Growth of telehealth encourages clinical collaboration
Pandemic care has pressed some initiatives in patient care and some buttons for clinicians, too. Moves to accommodate home-bound patients through telehealth visits have accelerated, but so has adoption of modern communication and collaboration tools for use across the health system.
Driven by undeniable requirements to improve care delivery, elevate operational efficiency, and satisfy hospital staff—especially clinicians—90% of hospitals and health systems included in a Spyglass Consulting survey have invested in enterprise-wide smartphone and clinical communications and collaboration (CCC) solutions.
Trends in Clinical Communications and Collaboration 2021 reports on clinical transformations to address gaps and inefficiencies in mission- and patient-critical communications, collaboration, and documentation by patient care teams, medical support staff, and non-clinical workers across the care continuum.
Because of COVID-19, CCC deployment expanded to frontline workers and ad hoc care teams who monitored and managed infected patients. Telehealth visits empowered patients unable to see primary or chronic care providers in person.

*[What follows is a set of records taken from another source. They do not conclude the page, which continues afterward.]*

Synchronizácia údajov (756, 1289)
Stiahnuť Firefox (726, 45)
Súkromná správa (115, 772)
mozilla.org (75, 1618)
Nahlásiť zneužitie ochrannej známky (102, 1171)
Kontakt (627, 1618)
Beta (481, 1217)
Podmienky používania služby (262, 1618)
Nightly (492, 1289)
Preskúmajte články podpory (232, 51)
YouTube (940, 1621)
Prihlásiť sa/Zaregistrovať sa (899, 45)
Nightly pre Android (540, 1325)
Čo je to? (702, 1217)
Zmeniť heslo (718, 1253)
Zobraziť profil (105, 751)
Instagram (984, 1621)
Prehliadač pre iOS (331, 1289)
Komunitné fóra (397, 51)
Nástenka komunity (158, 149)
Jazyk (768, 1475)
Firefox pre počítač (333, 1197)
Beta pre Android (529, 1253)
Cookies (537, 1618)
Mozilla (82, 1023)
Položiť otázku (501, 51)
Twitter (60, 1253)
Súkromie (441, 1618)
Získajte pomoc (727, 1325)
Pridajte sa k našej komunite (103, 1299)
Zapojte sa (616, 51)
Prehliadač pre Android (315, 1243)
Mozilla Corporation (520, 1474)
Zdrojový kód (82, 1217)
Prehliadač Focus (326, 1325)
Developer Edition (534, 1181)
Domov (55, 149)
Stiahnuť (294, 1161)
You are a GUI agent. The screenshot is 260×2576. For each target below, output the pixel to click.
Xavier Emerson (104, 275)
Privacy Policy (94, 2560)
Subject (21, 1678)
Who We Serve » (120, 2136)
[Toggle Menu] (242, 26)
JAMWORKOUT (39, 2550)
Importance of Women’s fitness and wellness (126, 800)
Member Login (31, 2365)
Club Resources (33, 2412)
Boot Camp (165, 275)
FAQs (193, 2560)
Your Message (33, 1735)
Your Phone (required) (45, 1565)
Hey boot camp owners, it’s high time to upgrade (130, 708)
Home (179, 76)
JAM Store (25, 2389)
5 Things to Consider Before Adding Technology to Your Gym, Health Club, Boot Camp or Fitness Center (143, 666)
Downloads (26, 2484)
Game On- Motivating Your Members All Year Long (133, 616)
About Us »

“With the increasing surge of patients and frontline workers, there was now an imperative for them to get a lot more efficient in environments that were more difficult to work in,” Gregg Malkary, CEO of Spyglass Consulting, told Healthcare Innovation Editor-in-Chief Mark Hagland. “They realized that their strategies were limited, and they needed to better be able to communicate across their local communities and with local public health and the CDC.”
As a result, 73% of hospitals now consider CCC solutions a high investment priority, up from 55% in Spyglass Consulting’s 2018 report. Forty-nine percent of hospitals have developed and 42% are developing enterprise-wide mobile communications strategies, up from 27% in 2018.
“We know that any communication is an improvement over the old analog pager systems. So it could be as simple as sending a text message; but it could also provide context,” Malkary continued. “It could be an MMS—a secure text message with data points. It could include an EKG. Or it could create a link to the patient’s medical record number.”
With the rapid rise of telehealth, clinicians are leveraging their collaboration and communications tools to involve patients, hospital at home workers, and family caregivers.